Published online by Cambridge University Press: 28 February 2023
WOHL ZU KAUM einem anderen Zeitpunkt stellte sich die Frage nicht nur nach der Zukunft, sondern auch nach der Herkunft des deutschen Volkes derart dringlich wie in der SBZ der unmittelbaren Nachkriegsjahre. Denn eine Gesellschaft, die dem Pilotprojekt der Realisierung eines deutschen Sozialismus entgegensah, hatte sich natürlich zunächst im Grundsatz daraufhin zu befragen, ob die deutsche Geschichte vor der Stunde Null zu irgendeinem Zeitpunkt Werte oder Symbole hatte hervorbringen können, an die es nun anzuknüpfen lohnte und, wenn ja, welche diese im Einzelnen hätten sein können. Insofern Deutschland nach der Kapitulation nicht nur moralisch, sondern auch ganz buchstäblich in Trümmern lag und deshalb nicht nur nach pädagogisch-politischen, sondern auch nach sofortigen materiellen Wiederaufbaumaßnahmen verlangte, drängte zudem die Zeit in Bezug auf die Beantwortung entsprechender Fragen. Die historischen Umstände bargen also zugleich den Zwang als auch die Chance zu einer weitestgehend kohärenten Neudefinition einer Vor- und Eigengeschichte des nunmehr sozialistischen Teils Deutschlands, zur Lokalisierung und Kanonisierung historischer Referenzpunkte, mithin zum Entwurf einer kollektiven Identität der entstehenden Gesellschaft, die es auf materiellsymbolischer Ebene insbesondere in architektonischen und städtebaulichen Gesten festzuschreiben galt.
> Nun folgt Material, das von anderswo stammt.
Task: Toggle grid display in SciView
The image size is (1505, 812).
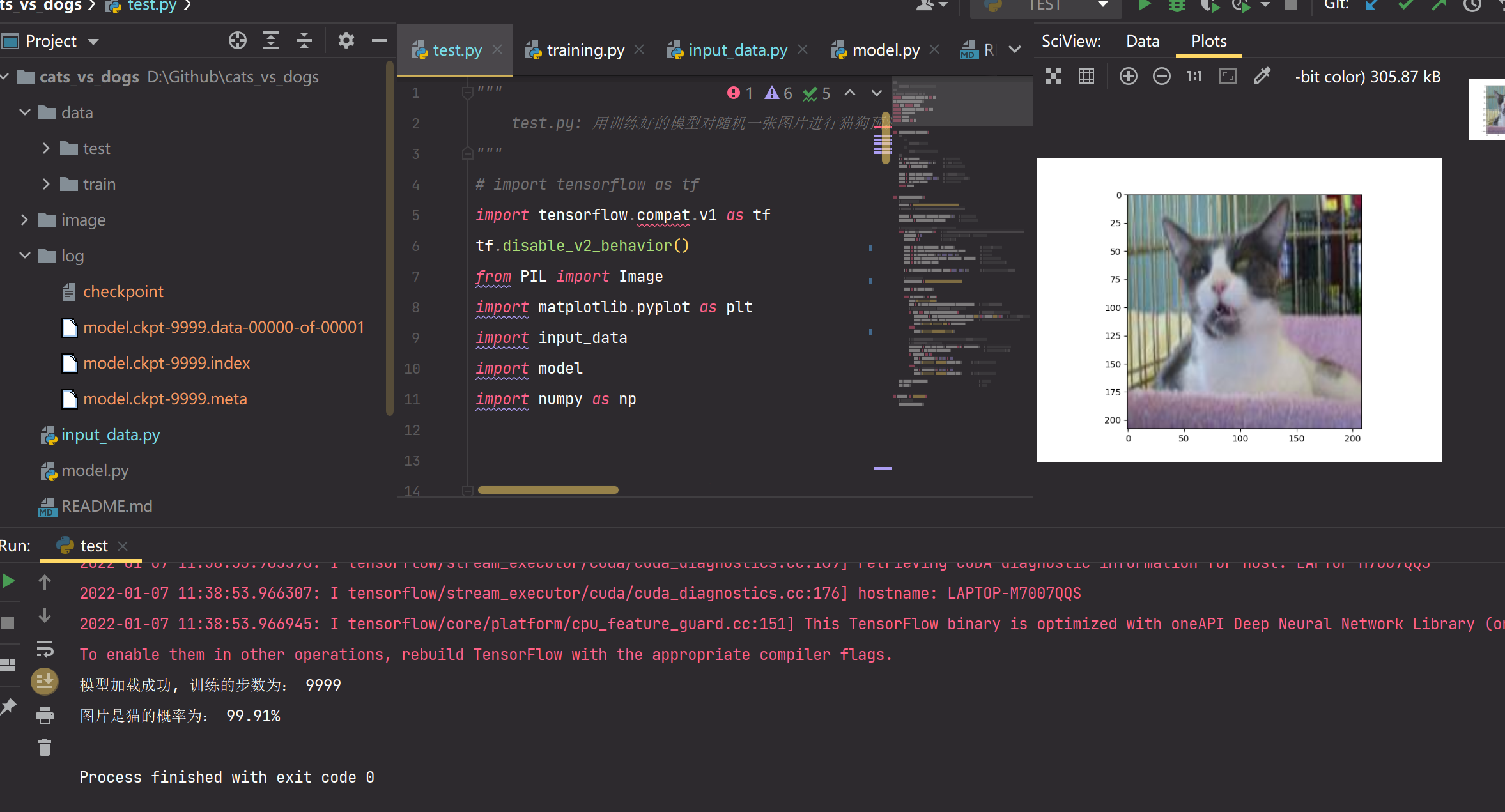Action: [1086, 77]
Der Verwirklichung der mitunter hastig entwickelten Agenden des Wiederaufbaus ging zunächst ihre öffentliche Bekanntgabe und Legitimierung voraus, die vor allem durch den Film geleistet werden konnte: Die ersten Projekte der DEFA waren Trümmerfilme. Mit Berlin, Potsdam und Dresden popularisierten gleich drei der bedeutendsten Städte innerhalb der SBZ noch im Jahre 1946 ihre jeweiligen Aufbaupläne in Gestalt mehrminütiger Filme, die allesamt als typologische Grenzgänger zwischen Spiel-, Dokumentar- oder gar Trickfilm zu informieren und zu motivieren wussten. Als politische Destillate entsprechender Meinungsfindungsprozesse des Jahres 1946 zeugen sie „anschaulich” von der visuellen und ethischen Kodifizierung des Neubeginns, von den allerersten Schritten der Identitätsfindung eines Gesellschaftsprojektes, welches auf deutschem Boden faktisch geschichts- und somit traditionslos war, sich aber dennoch in der Geschichte zu verorten und über Erbaneignung zu legitimieren suchte.
Die folgenden vergleichenden Analysen des inszenatorischen, ikonografischen und rhetorischen Repertoires der drei Filme Berlin im Aufbau (Regie: Kurt Maetzig), Potsdam (Regie: Joop Huisken) und Dresden (Regie: Richard Groschopp) soll vor allem eines zeigen: Der frühe Entwurf von soziokultureller Eigengeschichte fiel in der SBZ regional durchaus verschieden aus, zielte am Ende aber stets auf einen moralischen Freispruch der deutschen Bevölkerung. Bevor die Filme jedoch auf ihre jeweilige Inszenierung historischer Vor- und Gegenbilder, insbesondere aber ihre Verwendung des Ruinenmotivs hin befragt werden können, bedarf es zunächst eines Blicks auf den kulturpolitischen und historischen Kontext ihrer Entstehung sowie auf die älteren und jüngeren Bildtraditionen, die in den Filmen ihre Renaissancen und Ausdeutungen erfuhren.